Methods: 31 patients were enrolled in this clinical trial. 9 patients were excluded due to excessive calcifications or other reasons. A total of 22 patients underwent percutaneous valve replacement. All patients had a high risk for operation (Mean Log. Euroscore 28±7%, mean STS score 24±9%). Mean pre-interventional gradients were 50±13 mmHg, mean aortic orifice area was 0.55±0.16cm2. The device was placed transfemoral in the left ventricle by a flexible sheath under flouroscopic control. The lower ring was inflated and the valve was positioned in the LV outflow tract and then pulled against the aortic annulus. After inflation of the upper ring valve performance was controlled and eventual repositioning performed. Polymer media were infused in the rings once correct position was confirmed.

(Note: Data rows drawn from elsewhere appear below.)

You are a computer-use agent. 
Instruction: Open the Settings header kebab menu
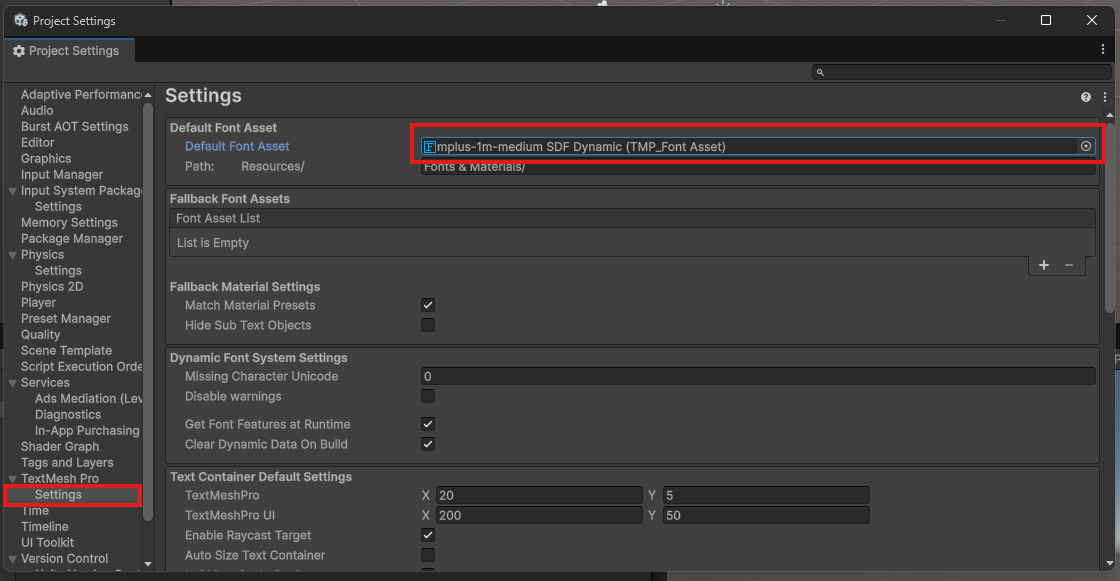1105,97
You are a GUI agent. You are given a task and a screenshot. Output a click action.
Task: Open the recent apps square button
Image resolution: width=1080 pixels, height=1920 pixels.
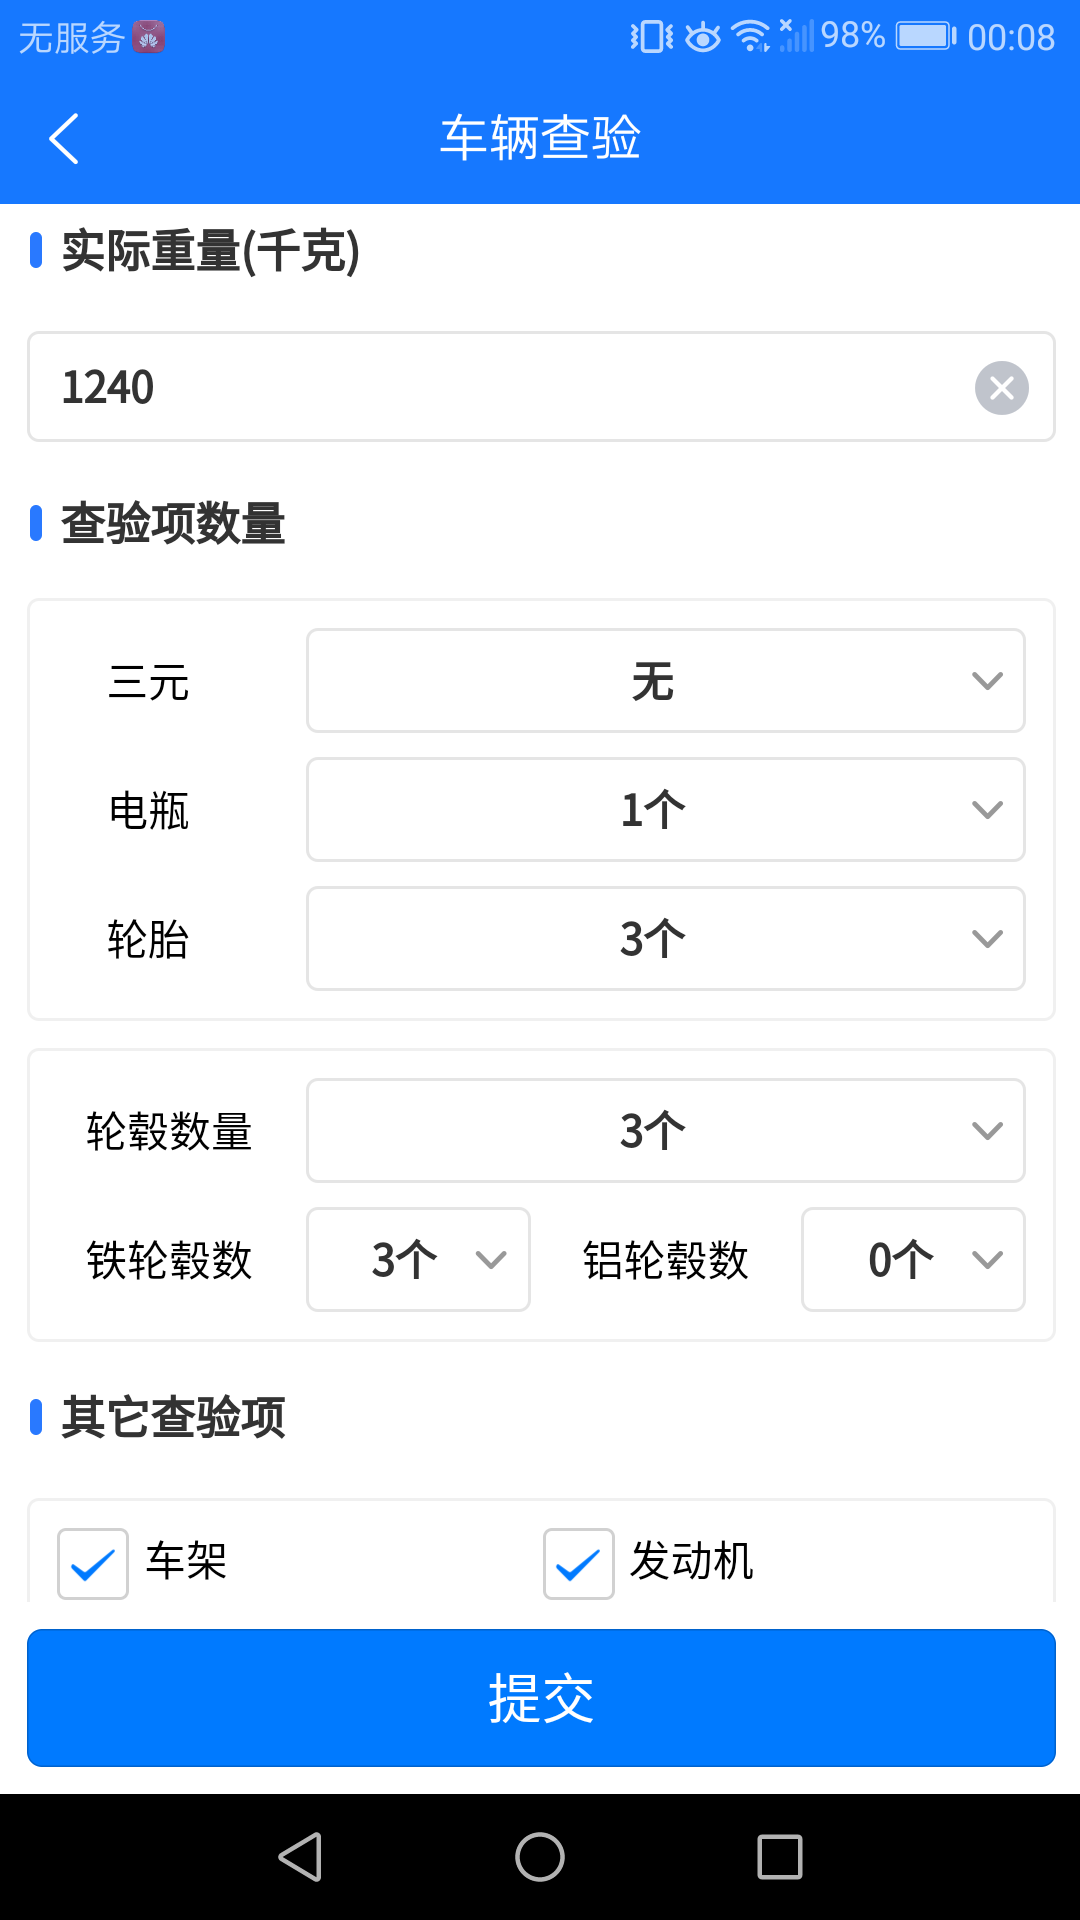pos(780,1857)
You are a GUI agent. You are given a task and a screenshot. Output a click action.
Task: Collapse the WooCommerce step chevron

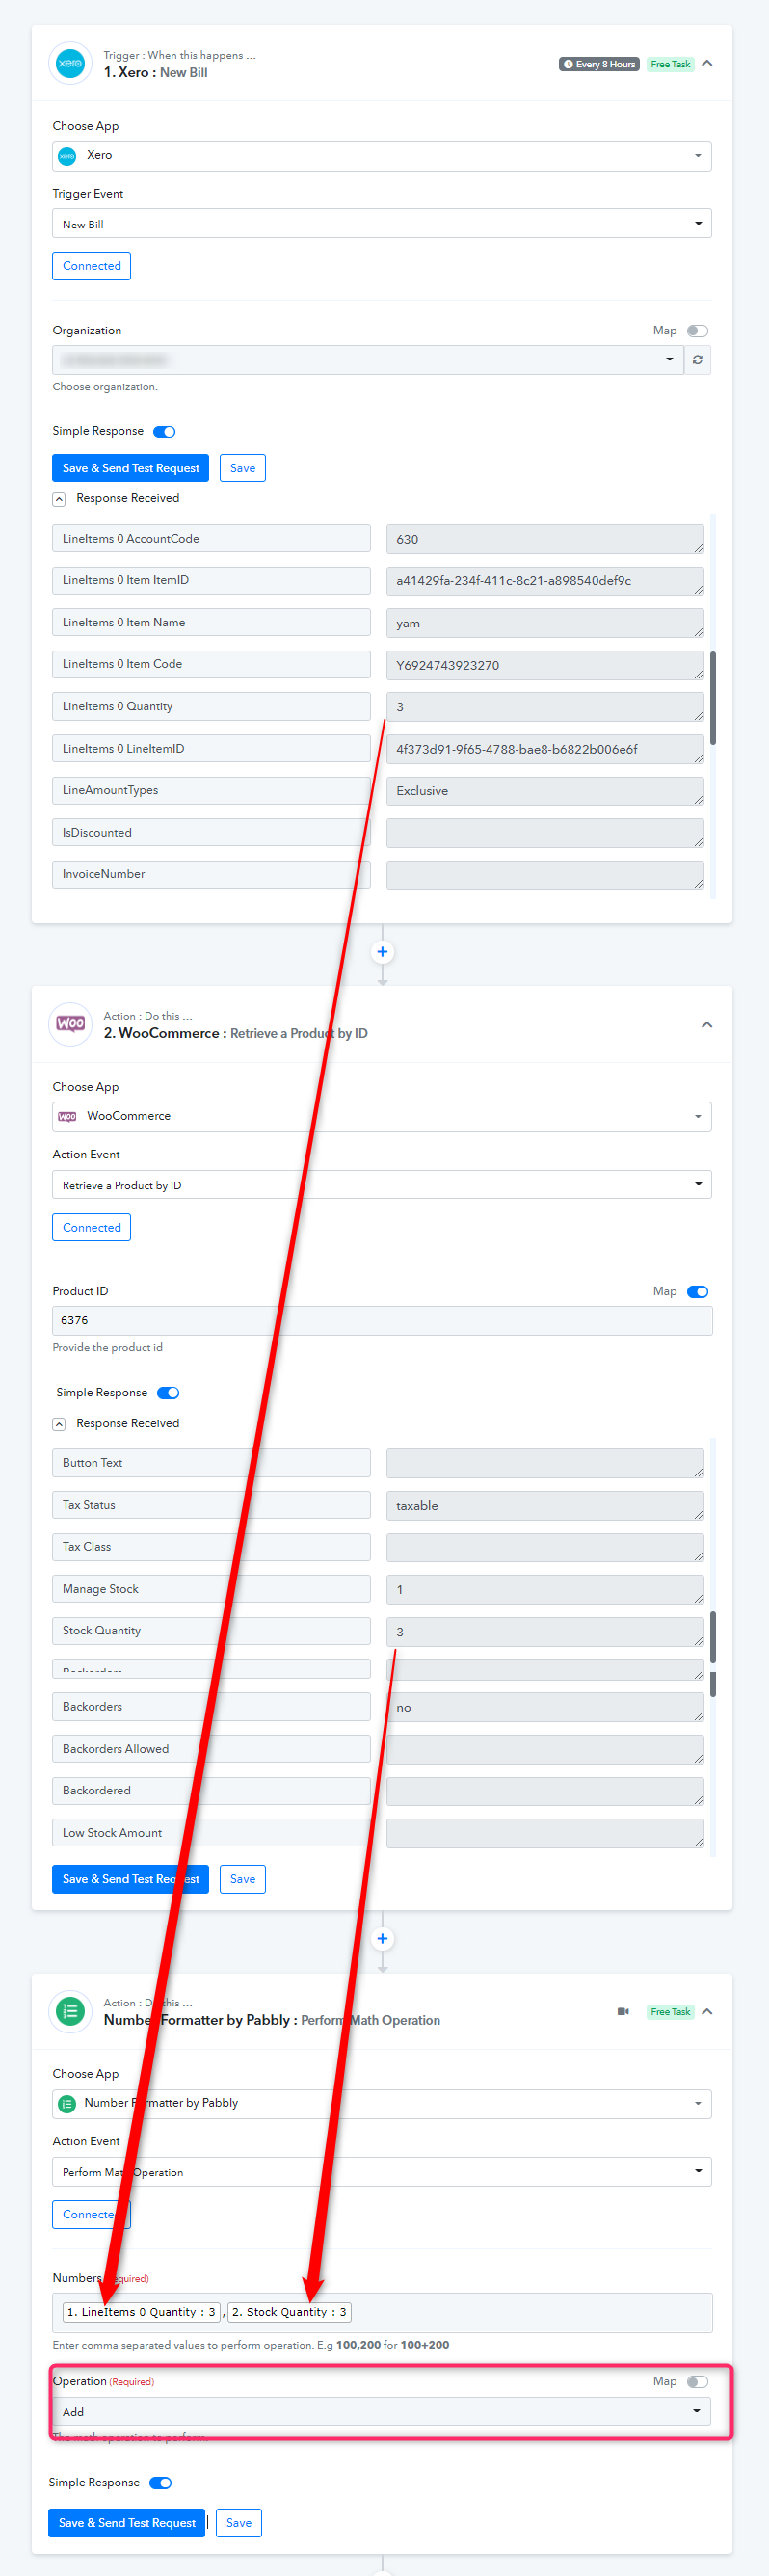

Results: Permanent implantation could be achieved in 20 of 22 patients with good hemodynamic result. Two patients had to be converted to surgical aortic valve replacement due to increased gradients caused by distortion of the prosthesis. Implanted valves showed a good post-procedural performance with a mean gradient of 14.7 mmHg (mean) and a mean orifice area of 1.53 cm2. 50% of patiens showed small paravalvular leaks without hemodynamic influence. 4 patients died due to intraprocdural septal rupture, pulmonary embolism, non device related myocardial infarction and decompensated congestive heart failure. One patient developed a major stroke, 3 patients underwent pacemaker implantation due to av-blockage. 13 patients showed no peri- or post-procedural complications.
Conclusion: The Direct Flow aortic valve prosthesis gives the operator unprecedented freedom of handling the device during implantation process. Despite the patients‘ high surgical risk profile, implantation without hemodynamic compromise during the procedure appears safe. The amount and distribution of leaflet and LVOT calcification impacts procedural outcome, therefore sufficient patient selection is crucial.